Enunciado do problema — Diga se cada afirmação concorda com a ficha do discurso no Senado, respondendo sim ou não e citando entre aspas as palavras da ficha que decidem. (a) O discurso foi publicado no DSF de 10/02/1996. (b) O autor do discurso era do PSDB. (c) Casildo Maldaner consta como aparteante.

Texto para leitura —
= = = = = = =
Discurso no Senado Federal

CRITICAS A UTILIZAÇÃO DOS MEIOS DE COMUNICAÇÃO, ATRAVES DA RADIOBRAS, PARA PROMOÇÃO DE FERNANDO HENRIQUE CARDOSO, VISANDO A SUA REELEIÇÃO.

Autor
Lauro Campos (PT - Partido dos Trabalhadores/DF)
Nome completo: Lauro Álvares da Silva Campos
Casa
Senado Federal
Tipo
Discurso
Resumo por assunto
TELECOMUNICAÇÃO.:
  • CRITICAS A UTILIZAÇÃO DOS MEIOS DE COMUNICAÇÃO, ATRAVES DA RADIOBRAS, PARA PROMOÇÃO DE FERNANDO HENRIQUE CARDOSO, VISANDO A SUA REELEIÇÃO.
Aparteantes
Casildo Maldaner.
Publicação
Publicação no DSF de 10/02/1996 - Página 1642
Assunto
Outros > TELECOMUNICAÇÃO.
Indexação
  • CRITICA, ATUAÇÃO, EXECUTIVO, CONTRADIÇÃO, DECLARAÇÃO, PRESIDENTE DA REPUBLICA, MINISTRO DE ESTADO, ASSUNTO, PARTICIPAÇÃO, AUTORIDADE FEDERAL, CAMPANHA ELEITORAL.
  • INFORMAÇÃO, REPRESENTAÇÃO, ORADOR, TRIBUNAL SUPERIOR DO TRABALHO (TST), DENUNCIA, ATUAÇÃO, MAURILIO FERREIRA LIMA, PRESIDENTE, EMPRESA BRASILEIRA DE COMUNICAÇÃO S/A (RADIOBRAS), INCONSTITUCIONALIDADE, UTILIZAÇÃO, RADIO, TELEVISÃO, GOVERNO, BENEFICIO, PARTIDO POLITICO, PARTIDO DA SOCIAL DEMOCRACIA BRASILEIRA (PSDB), ELEIÇÕES, REELEIÇÃO, PRESIDENTE DA REPUBLICA.
= = = = = = =
Conjunto de dados —
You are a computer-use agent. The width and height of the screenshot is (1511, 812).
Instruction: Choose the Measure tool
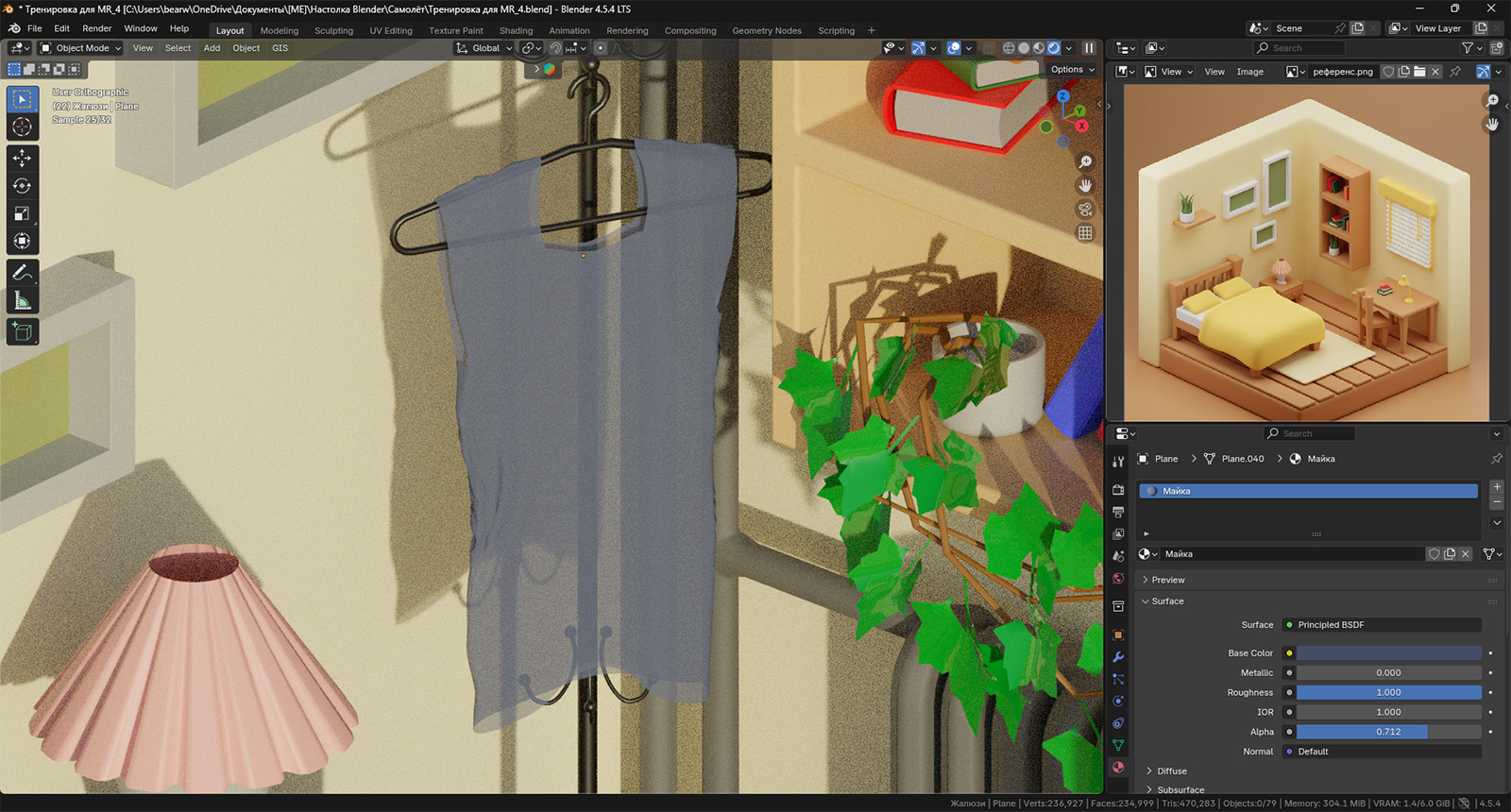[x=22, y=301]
= = = = = = =
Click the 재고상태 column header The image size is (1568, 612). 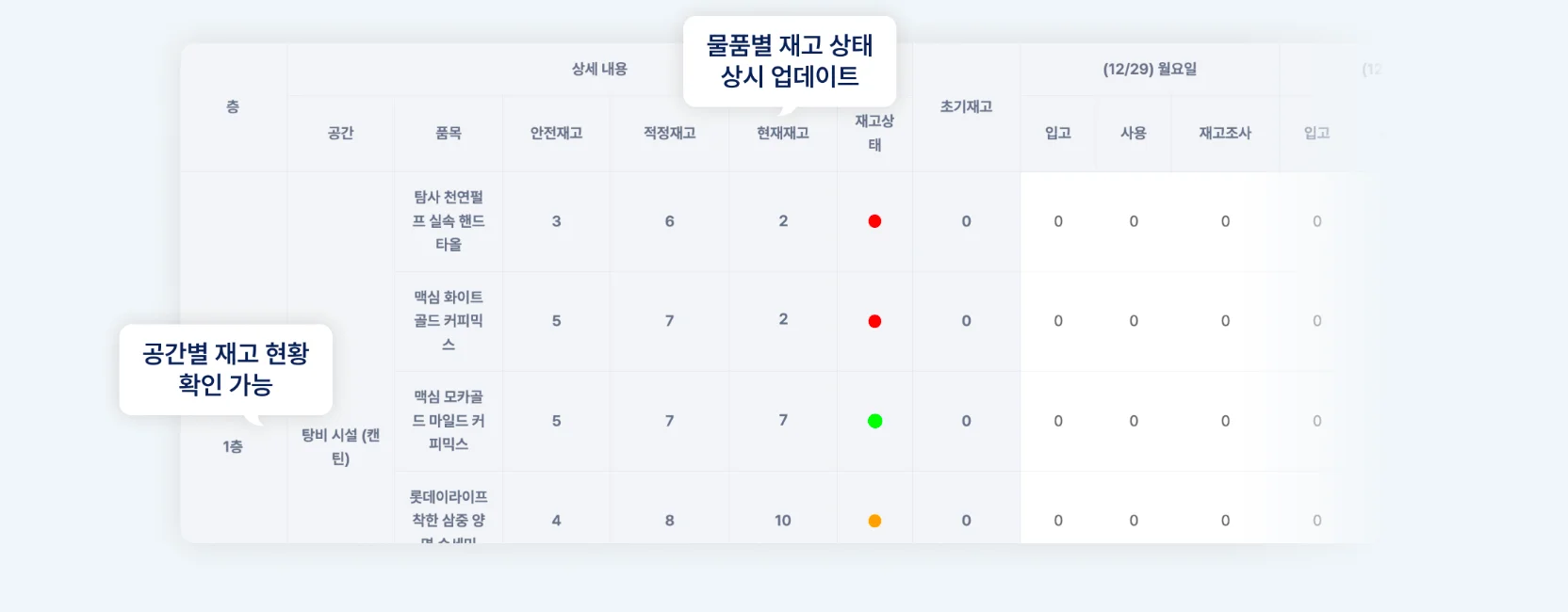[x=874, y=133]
= = = = = = =
Resultado do exercício —
(a) Sim: "Publicação no DSF de 10/02/1996 - Página 1642".
(b) Não: "Lauro Campos (PT - Partido dos Trabalhadores/DF)".
(c) Sim: "Aparteantes" e "Casildo Maldaner."